CODE VERFICATION FOR ELECTRONIC VOTING MACHINES

Bryce Eakin and Bryan Smith

1 INTRODUCTION

Voting systems are one of the pillars of our nation. Without them, this nation would cease to be a democracy because the voice of the people would go unheard. Consequently, much is required of voting systems. They must correctly relay the intent of the voter. They must provide privacy and anonymity to the electorate. They must be auditable. They must be usable by the electorate, regardless of age, disability, or infirmity. These are only a few of the voting machine requirements.

The Florida 2000 presidential election showed to the world the weaknesses of the paper ballot. As a result, many have adopted the “direct recording electronic” (DRE) voting system. However, DREs raise many new security risks; one such risk is malicious software on the voting system. To mitigate this risk, correct software execution must be verified.

There are two types of code verification: hardware-based and software-based. As the names imply, hardware-based code verification requires hardware modifications while software-based approaches require modification to software. Software-based approaches can verify the software running on a platform at the present time. This run-time attestation provides a stronger assurance than load-time attestation, which is done by most secure co-processor (e.g. TCG). Therefore, we chose the software-based approach, specifically, a software code-execution verifier called Pioneer [1].

2 PIONEER

Pioneer consists of a challenge-response protocol between the dispatcher, an external trusted entity, and the untrusted platform. The protocol has two steps. First, the dispatcher is assured that there is a trusted computing base on the untrusted platform by having the untrusted platform compute a checksum of a random nonce using checksum code provided by the dispatcher. The dispatcher knows the hardware configuration of the untrusted platform, so he can check the validity of the received checksum and the amount of time the untrusted platform took to compute the checksum. Second, the dispatcher obtains a guarantee of verifiable code execution from the trusted computing base. This approach has been implemented on Intel Pentium IV Xeon processors based on the NetBurst Microarchitecture running the Fedora Core 3 Linux distribution [1].

3 METHODS

The goal of this research is to provide verifiable code execution for voting systems, which include variants of Linux, Windows, and even Macs. In order to reach this goal, we will attempt to re-engineer the provided implementation of Pioneer to be platform independent. If we cannot find a way to do this in the timeframe allotted, we will re-engineer the provided implementation for Linux.

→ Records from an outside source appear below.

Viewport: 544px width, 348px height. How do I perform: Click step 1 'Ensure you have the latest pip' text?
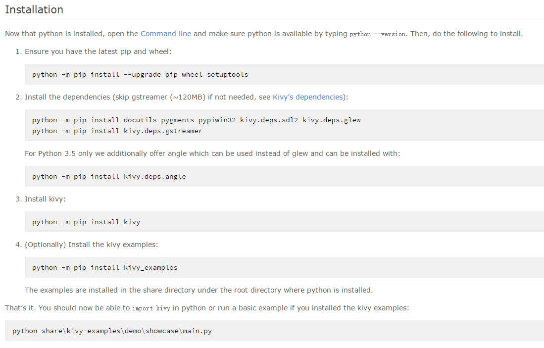[x=98, y=51]
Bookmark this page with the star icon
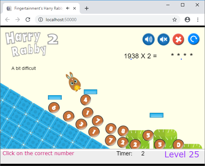The height and width of the screenshot is (166, 205). (x=175, y=20)
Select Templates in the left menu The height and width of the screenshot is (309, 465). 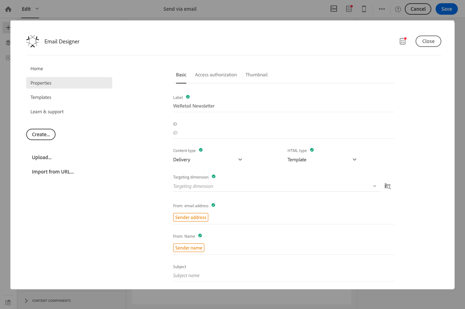[x=41, y=97]
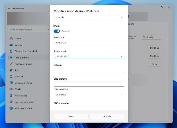Click the Gateway input field
The image size is (177, 128).
[x=89, y=70]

We began with "Pioneer: Verifying Code Integrity and Enforcing Untampered Code Execution on Legacy Systems". In the process of obtaining the paper, we also found CMU's implementation of Pioneer, complete with source code. We then communicated with Arvind Seshardi of Carnegie Mellon about the implementation requirements. From the conversion, we were informed that the hardware requirements for the demonstration were very stringent. We obtained a machine meeting the dispatcher requirements from Dr. Cox, but have not been able to obtain a machine meeting the untrusted platform requirements. Because of time schedule, we have decided to use an available machine as our untrusted platform instead of continuing our search for a machine that meets the untrusted platform requirements. As a result, we will be unable to run their demonstration without making some modifications, but we will be moving closer to our goal of OS-independent solution. We currently are in the process of configuring the two machines.

We have also downloaded Carnegie Mellon's demonstration source code. We have determined that their demonstration source code is a modification of the PCI ethernet driver. We have found and analyzed the CMU modifications for the dispatcher's and untrusted platform's PCI ethernet driver.

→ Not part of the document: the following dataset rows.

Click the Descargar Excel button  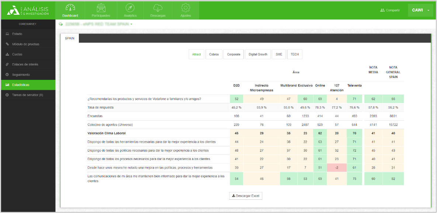pos(246,196)
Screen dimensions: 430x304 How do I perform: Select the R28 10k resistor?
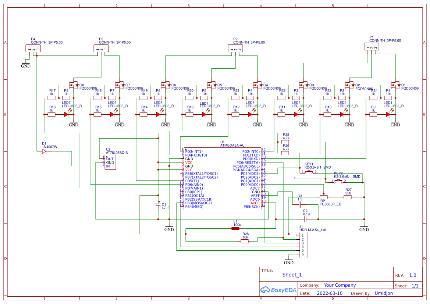point(245,241)
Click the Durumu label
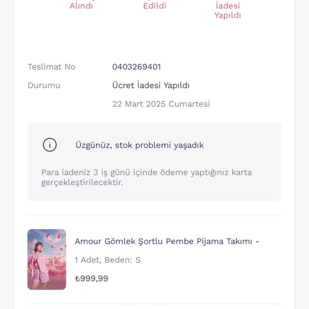 [x=44, y=85]
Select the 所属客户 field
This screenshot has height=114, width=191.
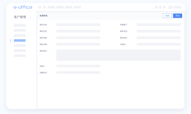click(158, 25)
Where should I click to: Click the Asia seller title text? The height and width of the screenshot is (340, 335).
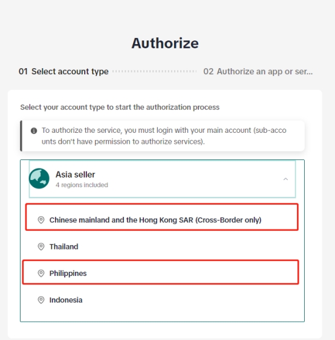[x=75, y=175]
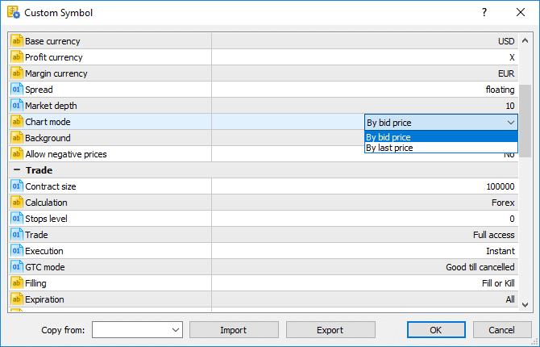Click the Cancel button
Image resolution: width=540 pixels, height=347 pixels.
[x=502, y=330]
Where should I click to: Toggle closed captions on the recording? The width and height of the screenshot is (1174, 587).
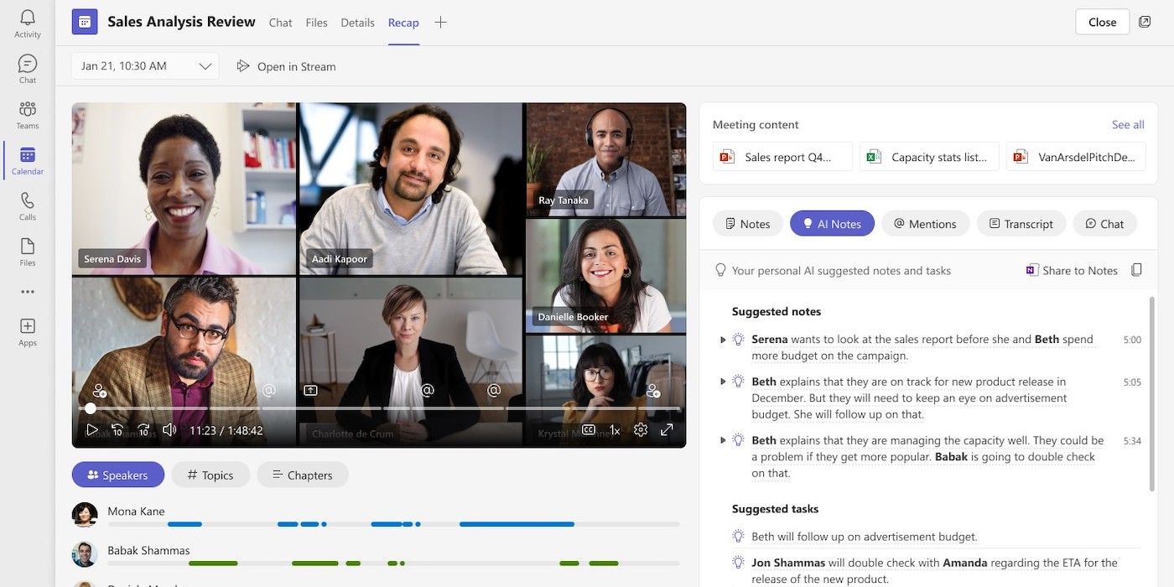coord(588,429)
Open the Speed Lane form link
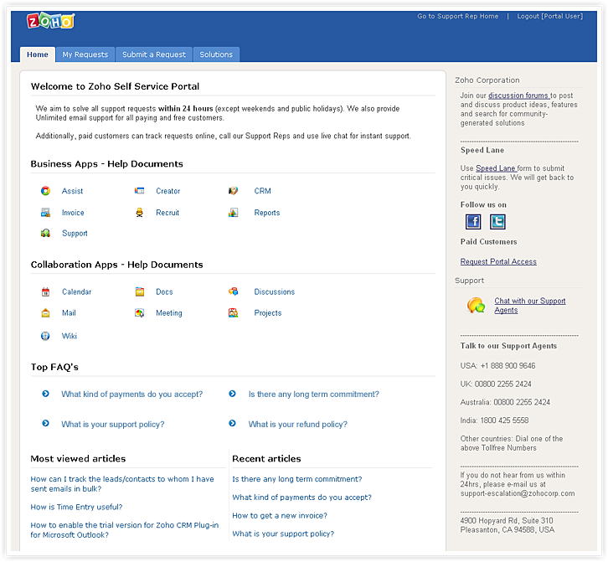This screenshot has width=608, height=562. click(x=496, y=168)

Upon completion of machine configuration, we will get a modified version of the CMU Pioneer implementation working. Then, we will begin re-engineering the working implementation to provide OS-independence. Then, we will test it using the same method that the working implementation uses for verifying the Linux system’s code execution. Finally we will test it using VoteBox, voting software developed at Rice University.

4 MILESTONES

REFERENCES

[1] A. Seshadri, M. Luk, E. Shi, A. Perrig, L. van Doorn, and P. Khosla, “Pioneer: Verifying Code Integrity and Enforcing Untampered Code Execution on Legacy Systems”, 20th ACM Symposium on Operating Systems Principles, October 2005.